Research output: Contribution in Book/Report/Proceedings - With ISBN/ISSNConference contribution/Paperpeer-review



A new, data density based approach to clustering is presented which automatically determines the number of clusters. By using RDE for each data sample the number of calculations is significantly reduced in offline mode and, further, the method is suitable for online use.
The clusters allow a different diameter per feature/ dimension creating hyper-ellipsoid clusters which are axis-orthogonal. This results in a greater differentiation between clusters where the clusters are highly asymmetrical.
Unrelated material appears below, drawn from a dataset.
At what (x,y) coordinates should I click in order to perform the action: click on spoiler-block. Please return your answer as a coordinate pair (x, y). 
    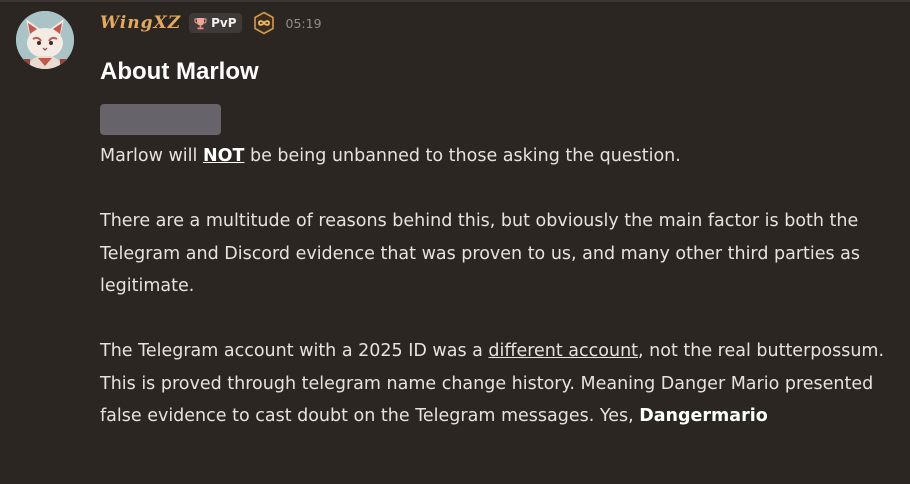
    Looking at the image, I should click on (160, 120).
We illustrate this with 3 standard data sets, 1 artificial dataset and a large real dataset to demonstrate comparable results to Subtractive, Hierarchical, K-Means, ELM and DBScan clustering techniques. Unlike subtractive clustering we do not iteratively calculate P however. Unlike hierarchical we do not need O(N2) distances to be calculated and a cut-off threshold to be defined. Unlike k-means we do not need to predefine the number of clusters.
Using the RDE equations to calculate the densities the algorithm is efficient, and requires no iteration to approach the optimal result. We compare the proposed algorithm to k-means, subtractive, hierarchical, ELM and DBScan clustering with respect to several criteria. The results demonstrate the validity of the proposed approach.